With 2020, we step into a new decade and in an ever-evolving communication profession, it sure is a good time to map some emerging trends that could pave way to a new definition of Regional PR in India. In this column, I have tried to decode five major trends that will define the changing role & scope of communication for heartland of our country in the times to come.
- Heartland storytelling is ‘big’
It is important to mould brand stories to connect with Regional India. Think about – how do you communicate the impact of what your organisation does in a powerful and convincing way? How do you put across the story in a way that connects with your audience, your stakeholders? It’s not just about facts and figures, but it is both your story and the story of associated communities. Highlighting the heartland, by and large.

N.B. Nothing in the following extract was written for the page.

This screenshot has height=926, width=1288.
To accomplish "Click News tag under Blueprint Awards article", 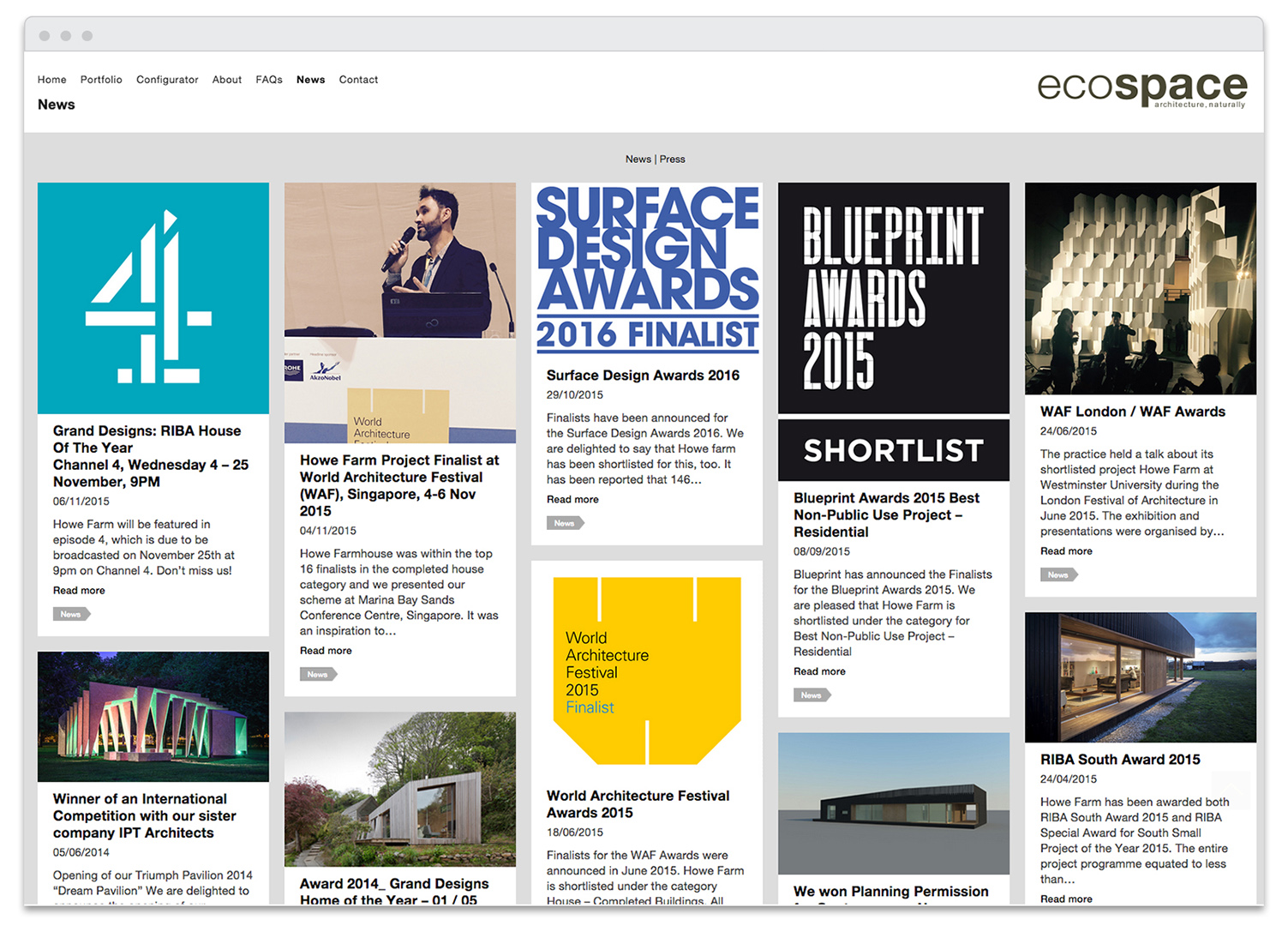I will click(x=812, y=695).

Sooner we accept this change with regards to non metro regions of India and delve into how to harness the power of stories, to influence and inspire stakeholders – the better it will be. Devising ways to communicate complex ideas to influence a challenging audience is the way to uncover storylines that will be as vivid and memorable as possible. Storytelling connected to the roots, can do wonders for a business: turn a brand into a legacy, create a robust marketing strategy, win customer loyalty and generate profit too, in the long run.

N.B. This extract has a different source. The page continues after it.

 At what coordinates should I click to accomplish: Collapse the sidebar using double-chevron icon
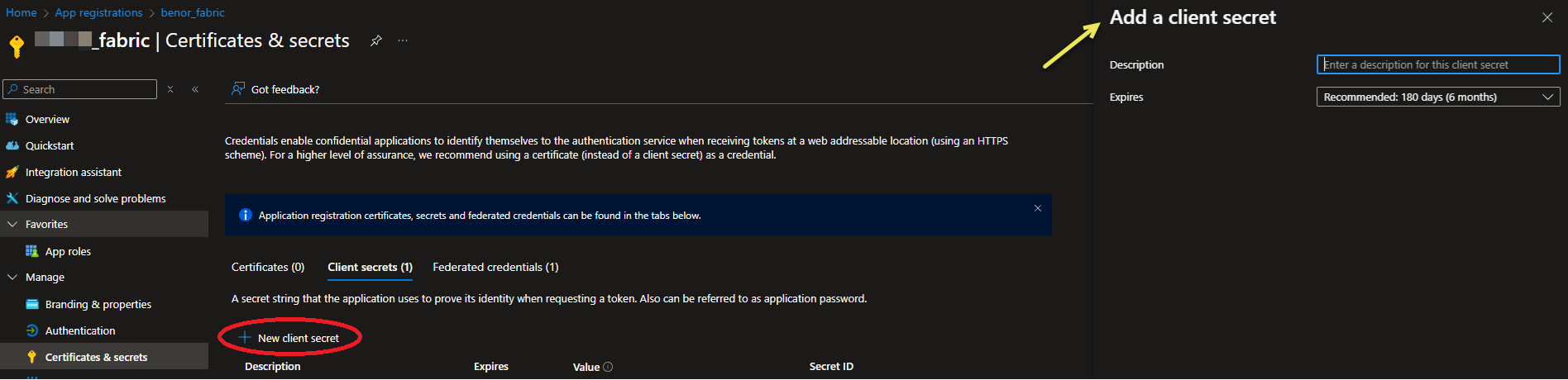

- ‘Digital’ will click ‘regional’ now
It is seen that more and more influencers are booming in Regional India, generating content at par with the national ones now, and are more authentic in their storytelling. The rise of ‘desi’ influencers is a clear phenomenon. And the internet outburst in the country has also lead to the easy availability of social media apps in the regional languages. With more consumers entering the digital space from regional India, it is imperative brands start using influencers to reach that segment as well.

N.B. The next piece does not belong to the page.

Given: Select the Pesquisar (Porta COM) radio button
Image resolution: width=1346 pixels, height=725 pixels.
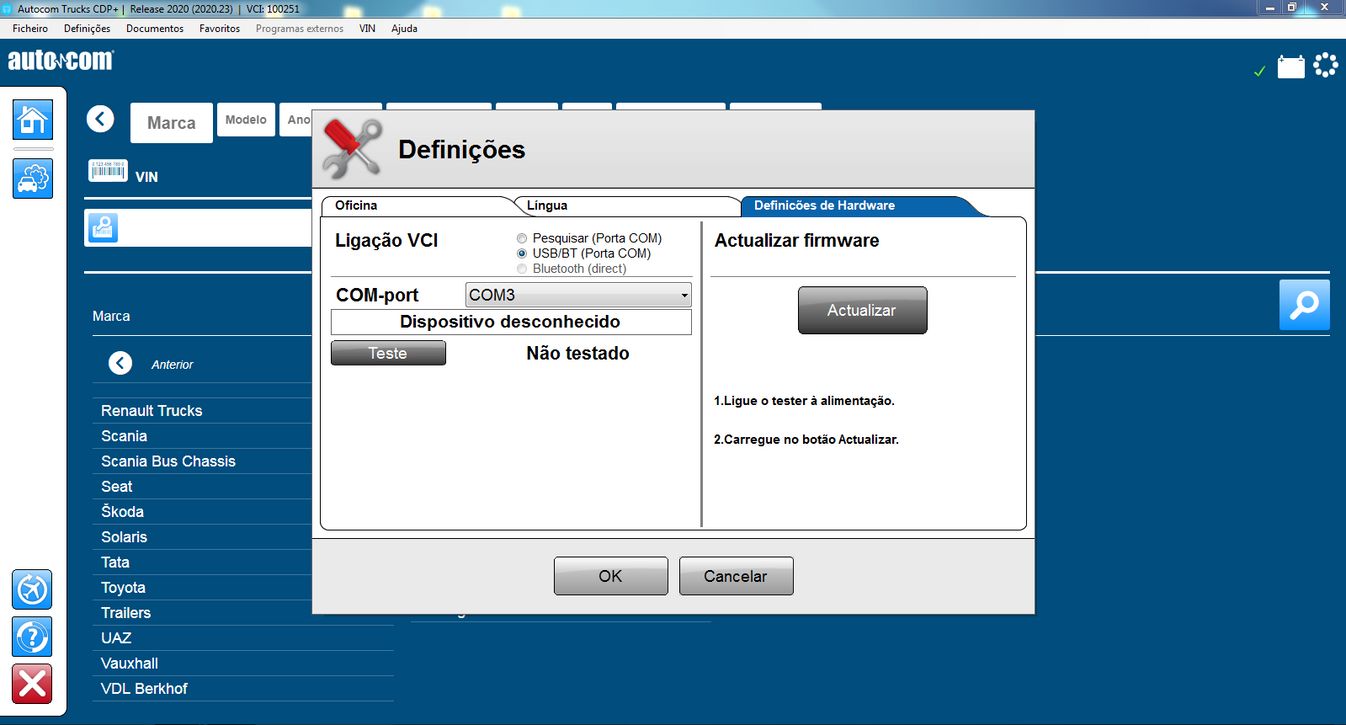Looking at the screenshot, I should pos(521,238).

In a survey by Greenroom, a consultancy specialising in digital marketing and artiste management, revealed that currently up to 15% of digital media investments are going into influencers and it’s growing very fast. ‘Regional Digital’ is invariably going to be the disruptor in the decade to come.
- Grab eyeballs – by reaching out to online media
Online editions are grabbing eyeballs, especially with the Millennials and GenZers.
It is a reality today, that online editions of newspapers are surpassing the print counterparts rapidly. With print space getting marginalised and marketing taking control, the scenario has indeed, changed. Having realised the potential of the web, online editions of newspapers are trying to identify a niche in cyberspace. If it is as attractive for advertisers or not, is something that time will unfold. Whatever be the case, it is extremely relevant that with the right kind of stories generated that resonate with the content patterns of the media houses, there is a lot of critical space that brands can capture – to make it work for them. In a time when layoffs are happening in the print industry and media houses are struggling to find the right talent for managing the booming online verticals, the trend is crystal clear. Needless to say, language content remains a hot favorite even here.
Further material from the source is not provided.